What to do: Although the data below holds other lines too, output only those from the line with "Screen dimensions: 759x754" up to and including the line with "Task: Open the Resources filter dropdown", exactly as they appear.

*** Opening Dataset ***

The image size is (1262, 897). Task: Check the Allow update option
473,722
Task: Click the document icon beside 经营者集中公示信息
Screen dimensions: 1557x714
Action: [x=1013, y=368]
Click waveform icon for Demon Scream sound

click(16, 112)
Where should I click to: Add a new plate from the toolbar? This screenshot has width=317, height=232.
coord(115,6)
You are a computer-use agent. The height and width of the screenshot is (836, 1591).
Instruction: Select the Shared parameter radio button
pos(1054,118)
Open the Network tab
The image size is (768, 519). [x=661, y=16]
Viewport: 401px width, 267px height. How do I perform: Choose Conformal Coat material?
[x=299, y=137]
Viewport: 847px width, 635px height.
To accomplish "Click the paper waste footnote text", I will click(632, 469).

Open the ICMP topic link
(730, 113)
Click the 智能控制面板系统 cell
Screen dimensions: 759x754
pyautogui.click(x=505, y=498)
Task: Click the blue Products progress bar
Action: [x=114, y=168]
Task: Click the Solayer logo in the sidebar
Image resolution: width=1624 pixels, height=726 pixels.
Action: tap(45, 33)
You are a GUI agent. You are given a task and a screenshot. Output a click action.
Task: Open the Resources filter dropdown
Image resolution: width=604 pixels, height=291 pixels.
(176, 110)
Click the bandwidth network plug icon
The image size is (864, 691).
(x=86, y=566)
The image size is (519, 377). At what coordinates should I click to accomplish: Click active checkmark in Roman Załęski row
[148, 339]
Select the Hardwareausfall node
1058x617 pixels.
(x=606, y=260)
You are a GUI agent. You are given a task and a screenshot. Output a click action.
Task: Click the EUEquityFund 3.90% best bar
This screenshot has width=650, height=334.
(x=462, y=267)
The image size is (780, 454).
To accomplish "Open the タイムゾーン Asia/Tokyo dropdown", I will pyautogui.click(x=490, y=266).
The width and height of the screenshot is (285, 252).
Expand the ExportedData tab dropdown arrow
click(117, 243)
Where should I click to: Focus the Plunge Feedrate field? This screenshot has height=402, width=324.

*** Closing Dataset ***

Task result:
Screen dimensions: 759x754
pyautogui.click(x=505, y=498)
Task: Click the blue Products progress bar
Action: [x=114, y=168]
Task: Click the Solayer logo in the sidebar
Image resolution: width=1624 pixels, height=726 pixels.
Action: tap(45, 33)
You are a GUI agent. You are given a task and a screenshot. Output a click action.
Task: Open the Resources filter dropdown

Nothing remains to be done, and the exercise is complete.